Administration of cyclosporin A (CsA; 25 mg/kg) orally to guinea pigs from the time of immunization with ovalbumin (OVA) in complete Freund's adjuvant, followed by drug withdrawal 4 days later, resulted in marked potentiation of classical, tuberculin-like delayed-hypersensitivity skin responses to OVA. However, no such augmentation of delayed-type hypersensitivity (DTH) to purified protein derivative (PPD) was demonstrated. The enhancing effect of CsA was also dependent on the dose of OVA used for both immunization and skin testing and on the interval between drug withdrawal and the elicitation of DTH. A single intraperitoneal injection of CsA (200 mg/kg) given 2 days before immunization also had an augmentary effect on 14-day responses to OVA. Similar treatment protocols, however, did not enhance Jones-Mote (cutaneous basophil) hypersensitivity to OVA or contact sensitivity reactions to dinitrofluorobenzene.

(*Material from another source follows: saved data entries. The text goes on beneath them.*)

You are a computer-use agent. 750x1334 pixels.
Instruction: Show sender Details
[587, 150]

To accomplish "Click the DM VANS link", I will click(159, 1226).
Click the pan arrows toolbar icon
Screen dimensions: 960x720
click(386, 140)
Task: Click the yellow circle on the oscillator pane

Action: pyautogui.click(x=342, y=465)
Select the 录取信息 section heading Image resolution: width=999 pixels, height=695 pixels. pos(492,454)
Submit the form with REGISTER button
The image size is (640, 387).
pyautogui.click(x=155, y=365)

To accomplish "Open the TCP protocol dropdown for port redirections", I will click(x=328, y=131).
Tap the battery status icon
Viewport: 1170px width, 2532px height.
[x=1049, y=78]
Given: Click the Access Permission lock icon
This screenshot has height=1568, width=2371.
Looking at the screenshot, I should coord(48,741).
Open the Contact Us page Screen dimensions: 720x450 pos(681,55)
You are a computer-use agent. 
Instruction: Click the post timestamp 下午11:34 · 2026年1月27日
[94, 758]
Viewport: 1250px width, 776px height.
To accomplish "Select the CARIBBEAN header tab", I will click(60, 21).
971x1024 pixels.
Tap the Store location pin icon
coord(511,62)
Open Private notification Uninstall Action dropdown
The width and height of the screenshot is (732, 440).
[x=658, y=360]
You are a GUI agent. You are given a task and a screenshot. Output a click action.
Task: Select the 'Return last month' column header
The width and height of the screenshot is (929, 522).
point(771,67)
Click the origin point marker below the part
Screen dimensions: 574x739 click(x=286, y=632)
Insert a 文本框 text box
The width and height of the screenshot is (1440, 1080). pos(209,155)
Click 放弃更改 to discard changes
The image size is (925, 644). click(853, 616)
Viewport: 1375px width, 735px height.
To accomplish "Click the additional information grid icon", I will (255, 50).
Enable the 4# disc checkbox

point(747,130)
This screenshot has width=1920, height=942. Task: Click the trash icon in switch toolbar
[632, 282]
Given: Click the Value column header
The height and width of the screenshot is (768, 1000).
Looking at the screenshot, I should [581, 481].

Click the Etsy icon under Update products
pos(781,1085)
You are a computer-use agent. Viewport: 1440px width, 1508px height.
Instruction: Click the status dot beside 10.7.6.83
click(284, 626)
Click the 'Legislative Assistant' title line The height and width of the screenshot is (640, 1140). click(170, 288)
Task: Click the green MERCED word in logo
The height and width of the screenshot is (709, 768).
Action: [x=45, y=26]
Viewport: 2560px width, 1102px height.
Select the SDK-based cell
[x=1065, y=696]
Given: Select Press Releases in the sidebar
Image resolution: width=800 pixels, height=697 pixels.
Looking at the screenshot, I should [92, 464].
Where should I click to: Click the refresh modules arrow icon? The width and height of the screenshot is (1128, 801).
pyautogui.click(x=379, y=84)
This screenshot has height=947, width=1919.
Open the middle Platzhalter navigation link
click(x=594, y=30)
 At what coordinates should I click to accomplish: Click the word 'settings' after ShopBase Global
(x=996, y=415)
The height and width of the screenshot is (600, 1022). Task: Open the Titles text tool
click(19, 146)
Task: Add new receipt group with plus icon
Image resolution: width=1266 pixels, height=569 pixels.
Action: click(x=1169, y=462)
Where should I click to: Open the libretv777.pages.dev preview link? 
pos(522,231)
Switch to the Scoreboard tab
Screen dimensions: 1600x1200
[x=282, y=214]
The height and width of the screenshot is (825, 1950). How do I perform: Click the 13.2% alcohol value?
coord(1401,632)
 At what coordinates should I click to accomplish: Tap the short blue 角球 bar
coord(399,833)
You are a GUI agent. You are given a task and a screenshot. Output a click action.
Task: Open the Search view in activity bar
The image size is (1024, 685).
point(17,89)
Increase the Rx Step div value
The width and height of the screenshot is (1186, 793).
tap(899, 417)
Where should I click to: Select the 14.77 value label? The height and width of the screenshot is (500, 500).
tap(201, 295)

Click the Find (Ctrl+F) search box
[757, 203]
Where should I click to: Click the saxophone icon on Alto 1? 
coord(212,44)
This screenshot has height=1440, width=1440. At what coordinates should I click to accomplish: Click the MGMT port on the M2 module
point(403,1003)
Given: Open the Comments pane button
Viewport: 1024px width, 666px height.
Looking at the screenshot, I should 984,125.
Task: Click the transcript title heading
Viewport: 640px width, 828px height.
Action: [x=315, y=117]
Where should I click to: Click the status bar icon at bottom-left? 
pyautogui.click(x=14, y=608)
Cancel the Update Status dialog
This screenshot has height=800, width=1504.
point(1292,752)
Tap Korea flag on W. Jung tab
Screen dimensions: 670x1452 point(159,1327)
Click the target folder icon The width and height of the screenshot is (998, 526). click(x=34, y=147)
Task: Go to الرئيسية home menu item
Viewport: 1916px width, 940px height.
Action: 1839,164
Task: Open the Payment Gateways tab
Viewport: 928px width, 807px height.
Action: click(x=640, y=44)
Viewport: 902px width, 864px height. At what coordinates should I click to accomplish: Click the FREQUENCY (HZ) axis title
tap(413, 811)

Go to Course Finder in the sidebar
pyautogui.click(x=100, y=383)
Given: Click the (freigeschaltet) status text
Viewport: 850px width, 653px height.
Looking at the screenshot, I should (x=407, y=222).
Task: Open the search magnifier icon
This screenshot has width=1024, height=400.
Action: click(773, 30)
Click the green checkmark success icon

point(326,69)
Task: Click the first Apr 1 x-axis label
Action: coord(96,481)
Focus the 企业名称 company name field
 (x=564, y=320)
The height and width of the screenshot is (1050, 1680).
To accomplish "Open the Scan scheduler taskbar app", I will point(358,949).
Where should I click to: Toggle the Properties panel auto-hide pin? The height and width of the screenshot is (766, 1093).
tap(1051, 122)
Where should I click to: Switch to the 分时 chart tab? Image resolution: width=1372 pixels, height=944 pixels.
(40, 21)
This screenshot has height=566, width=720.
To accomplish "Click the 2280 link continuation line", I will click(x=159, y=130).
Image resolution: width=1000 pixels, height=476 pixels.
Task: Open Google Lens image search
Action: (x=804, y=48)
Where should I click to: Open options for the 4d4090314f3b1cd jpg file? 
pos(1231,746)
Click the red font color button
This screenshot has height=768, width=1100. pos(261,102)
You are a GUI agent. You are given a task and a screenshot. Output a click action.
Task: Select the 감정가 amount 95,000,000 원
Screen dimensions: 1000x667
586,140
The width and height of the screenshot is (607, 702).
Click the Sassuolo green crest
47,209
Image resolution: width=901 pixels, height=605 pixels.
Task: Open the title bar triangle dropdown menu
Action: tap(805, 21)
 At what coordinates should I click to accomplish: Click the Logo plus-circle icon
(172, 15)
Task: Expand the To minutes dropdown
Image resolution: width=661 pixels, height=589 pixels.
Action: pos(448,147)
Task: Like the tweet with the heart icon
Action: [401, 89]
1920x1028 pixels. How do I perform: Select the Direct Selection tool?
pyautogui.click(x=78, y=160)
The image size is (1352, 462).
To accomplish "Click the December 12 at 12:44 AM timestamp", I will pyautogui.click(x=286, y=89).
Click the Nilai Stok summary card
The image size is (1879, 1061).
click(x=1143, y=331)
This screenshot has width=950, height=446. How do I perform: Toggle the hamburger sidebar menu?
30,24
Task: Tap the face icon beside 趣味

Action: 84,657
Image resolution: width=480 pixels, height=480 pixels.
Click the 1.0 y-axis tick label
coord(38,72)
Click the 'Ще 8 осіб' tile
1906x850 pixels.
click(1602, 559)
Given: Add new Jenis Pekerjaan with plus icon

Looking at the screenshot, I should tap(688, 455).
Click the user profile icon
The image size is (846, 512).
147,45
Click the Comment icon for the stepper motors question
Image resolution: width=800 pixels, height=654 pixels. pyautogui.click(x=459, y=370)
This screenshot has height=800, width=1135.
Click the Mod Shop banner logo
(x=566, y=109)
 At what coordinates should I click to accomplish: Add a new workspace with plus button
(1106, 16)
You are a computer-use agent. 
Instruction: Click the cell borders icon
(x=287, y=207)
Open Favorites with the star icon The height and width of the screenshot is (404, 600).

Longer courses of CsA (25 mg/kg per os) between sensitization and skin testing severely depressed all three categories of type IV hypersensitivity reactions. Our observations may have important cautionary implications for the prospective management of immunologically mediated diseases of intermittent activity, including certain autoimmune disorders, where short courses of CsA might be contemplated.